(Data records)
Content starts

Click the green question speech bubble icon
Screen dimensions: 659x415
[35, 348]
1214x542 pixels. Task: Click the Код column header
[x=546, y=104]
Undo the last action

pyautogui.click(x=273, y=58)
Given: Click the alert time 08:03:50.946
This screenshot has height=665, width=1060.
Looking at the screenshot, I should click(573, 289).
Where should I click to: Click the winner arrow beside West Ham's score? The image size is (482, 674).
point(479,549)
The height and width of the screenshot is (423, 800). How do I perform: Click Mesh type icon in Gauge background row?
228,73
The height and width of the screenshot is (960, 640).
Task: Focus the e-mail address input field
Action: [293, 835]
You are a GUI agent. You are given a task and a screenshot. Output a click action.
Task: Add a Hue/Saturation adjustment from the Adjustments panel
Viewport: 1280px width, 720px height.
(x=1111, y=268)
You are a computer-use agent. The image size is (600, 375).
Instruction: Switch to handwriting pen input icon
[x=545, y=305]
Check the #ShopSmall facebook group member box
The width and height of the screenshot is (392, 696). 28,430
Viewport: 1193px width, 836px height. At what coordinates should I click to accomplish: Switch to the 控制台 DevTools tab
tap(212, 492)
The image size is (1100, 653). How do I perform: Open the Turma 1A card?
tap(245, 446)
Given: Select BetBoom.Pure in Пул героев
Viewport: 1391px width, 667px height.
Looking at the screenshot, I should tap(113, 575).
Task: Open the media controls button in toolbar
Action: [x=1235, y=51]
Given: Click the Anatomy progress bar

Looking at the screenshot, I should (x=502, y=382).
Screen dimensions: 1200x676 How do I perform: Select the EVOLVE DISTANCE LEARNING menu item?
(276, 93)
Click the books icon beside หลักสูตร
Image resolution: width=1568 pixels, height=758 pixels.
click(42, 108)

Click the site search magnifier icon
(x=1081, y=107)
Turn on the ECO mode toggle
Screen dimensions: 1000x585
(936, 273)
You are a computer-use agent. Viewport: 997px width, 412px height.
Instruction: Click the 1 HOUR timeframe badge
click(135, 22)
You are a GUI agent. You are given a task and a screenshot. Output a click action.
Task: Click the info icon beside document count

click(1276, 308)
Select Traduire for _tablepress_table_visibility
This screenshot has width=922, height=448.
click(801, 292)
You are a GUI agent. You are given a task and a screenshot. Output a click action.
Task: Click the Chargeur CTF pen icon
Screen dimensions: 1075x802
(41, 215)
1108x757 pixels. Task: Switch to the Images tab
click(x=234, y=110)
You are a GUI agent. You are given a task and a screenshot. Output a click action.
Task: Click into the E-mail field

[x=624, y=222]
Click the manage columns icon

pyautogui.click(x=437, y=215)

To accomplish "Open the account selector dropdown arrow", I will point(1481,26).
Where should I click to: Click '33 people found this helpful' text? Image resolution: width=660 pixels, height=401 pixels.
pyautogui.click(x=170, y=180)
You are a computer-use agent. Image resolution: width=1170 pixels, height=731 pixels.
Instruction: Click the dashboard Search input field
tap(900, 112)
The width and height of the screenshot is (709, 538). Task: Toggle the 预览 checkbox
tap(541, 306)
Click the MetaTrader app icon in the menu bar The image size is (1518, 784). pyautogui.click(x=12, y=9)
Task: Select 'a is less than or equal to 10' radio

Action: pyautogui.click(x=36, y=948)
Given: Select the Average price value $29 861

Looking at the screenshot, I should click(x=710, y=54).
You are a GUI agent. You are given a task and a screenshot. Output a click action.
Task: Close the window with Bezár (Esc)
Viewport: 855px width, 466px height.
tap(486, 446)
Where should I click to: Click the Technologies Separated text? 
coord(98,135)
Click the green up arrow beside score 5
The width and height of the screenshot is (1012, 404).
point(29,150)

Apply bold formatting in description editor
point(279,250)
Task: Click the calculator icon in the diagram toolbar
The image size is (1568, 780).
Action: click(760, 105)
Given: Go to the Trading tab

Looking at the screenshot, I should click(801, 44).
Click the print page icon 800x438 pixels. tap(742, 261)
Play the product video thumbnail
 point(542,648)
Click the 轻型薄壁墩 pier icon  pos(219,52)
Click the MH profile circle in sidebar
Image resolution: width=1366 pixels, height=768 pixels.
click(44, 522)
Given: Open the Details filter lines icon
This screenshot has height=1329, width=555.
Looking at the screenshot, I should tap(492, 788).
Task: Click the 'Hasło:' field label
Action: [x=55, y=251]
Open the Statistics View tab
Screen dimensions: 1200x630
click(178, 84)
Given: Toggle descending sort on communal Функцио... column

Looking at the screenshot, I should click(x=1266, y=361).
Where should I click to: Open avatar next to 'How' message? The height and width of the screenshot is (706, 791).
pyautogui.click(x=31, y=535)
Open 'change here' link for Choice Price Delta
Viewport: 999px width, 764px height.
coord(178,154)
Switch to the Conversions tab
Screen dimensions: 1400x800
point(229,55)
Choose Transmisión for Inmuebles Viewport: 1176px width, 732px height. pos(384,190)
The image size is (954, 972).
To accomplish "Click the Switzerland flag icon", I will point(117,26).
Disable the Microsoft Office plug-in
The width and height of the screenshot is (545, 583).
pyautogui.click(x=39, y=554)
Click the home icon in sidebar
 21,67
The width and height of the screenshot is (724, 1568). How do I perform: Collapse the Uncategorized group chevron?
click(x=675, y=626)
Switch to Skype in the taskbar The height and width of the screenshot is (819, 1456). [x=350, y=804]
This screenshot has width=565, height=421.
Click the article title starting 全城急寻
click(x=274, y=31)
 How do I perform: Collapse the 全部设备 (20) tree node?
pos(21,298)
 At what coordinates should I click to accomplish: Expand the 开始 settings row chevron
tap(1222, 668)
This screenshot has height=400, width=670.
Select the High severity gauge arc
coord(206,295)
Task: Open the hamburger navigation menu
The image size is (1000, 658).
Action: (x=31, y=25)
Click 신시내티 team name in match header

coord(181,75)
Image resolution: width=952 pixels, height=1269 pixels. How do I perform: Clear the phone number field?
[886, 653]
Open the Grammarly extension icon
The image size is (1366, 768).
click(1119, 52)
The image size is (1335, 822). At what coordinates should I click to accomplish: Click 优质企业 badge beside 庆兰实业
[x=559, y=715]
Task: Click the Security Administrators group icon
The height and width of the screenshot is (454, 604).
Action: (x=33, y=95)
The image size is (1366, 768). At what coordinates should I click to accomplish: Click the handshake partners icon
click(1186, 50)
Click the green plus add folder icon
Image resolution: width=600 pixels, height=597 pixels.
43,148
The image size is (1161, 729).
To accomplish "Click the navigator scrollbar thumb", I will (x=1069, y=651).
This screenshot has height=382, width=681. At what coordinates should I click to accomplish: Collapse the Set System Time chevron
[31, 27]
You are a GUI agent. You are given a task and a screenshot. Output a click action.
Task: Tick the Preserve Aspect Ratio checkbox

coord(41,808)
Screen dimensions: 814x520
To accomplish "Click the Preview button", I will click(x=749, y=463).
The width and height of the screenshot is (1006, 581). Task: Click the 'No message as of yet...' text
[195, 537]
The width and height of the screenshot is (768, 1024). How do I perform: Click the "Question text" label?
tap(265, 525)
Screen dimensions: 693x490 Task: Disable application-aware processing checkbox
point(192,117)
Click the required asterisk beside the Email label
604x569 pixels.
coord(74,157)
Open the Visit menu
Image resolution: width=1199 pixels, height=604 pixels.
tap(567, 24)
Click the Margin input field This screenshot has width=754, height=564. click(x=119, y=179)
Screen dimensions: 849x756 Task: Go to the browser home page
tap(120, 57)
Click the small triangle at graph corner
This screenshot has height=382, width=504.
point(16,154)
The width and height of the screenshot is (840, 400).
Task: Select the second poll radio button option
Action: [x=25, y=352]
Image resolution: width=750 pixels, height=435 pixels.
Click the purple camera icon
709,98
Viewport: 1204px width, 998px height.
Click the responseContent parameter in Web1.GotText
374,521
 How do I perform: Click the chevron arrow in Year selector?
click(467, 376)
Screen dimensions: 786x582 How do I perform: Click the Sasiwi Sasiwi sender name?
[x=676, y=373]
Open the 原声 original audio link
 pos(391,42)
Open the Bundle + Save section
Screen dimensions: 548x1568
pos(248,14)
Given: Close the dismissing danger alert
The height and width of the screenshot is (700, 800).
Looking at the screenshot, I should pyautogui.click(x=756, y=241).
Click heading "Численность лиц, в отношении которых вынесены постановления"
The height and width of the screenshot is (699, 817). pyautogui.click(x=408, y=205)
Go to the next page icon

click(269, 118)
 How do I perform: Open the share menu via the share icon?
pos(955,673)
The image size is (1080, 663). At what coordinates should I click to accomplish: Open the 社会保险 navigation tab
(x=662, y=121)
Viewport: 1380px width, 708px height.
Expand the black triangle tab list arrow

Content ends

▶ **Exercise aim**
Copy exactly the stretch of data above from the line with "The height and width of the screenshot is (700, 800)." through the line with "Viewport: 1380px width, 708px height.", and omit all other lines.

▶ **Solution to this problem**
The height and width of the screenshot is (700, 800).
Looking at the screenshot, I should pyautogui.click(x=756, y=241).
Click heading "Численность лиц, в отношении которых вынесены постановления"
The height and width of the screenshot is (699, 817). pyautogui.click(x=408, y=205)
Go to the next page icon

click(269, 118)
 How do I perform: Open the share menu via the share icon?
pos(955,673)
The image size is (1080, 663). At what coordinates should I click to accomplish: Open the 社会保险 navigation tab
(x=662, y=121)
Viewport: 1380px width, 708px height.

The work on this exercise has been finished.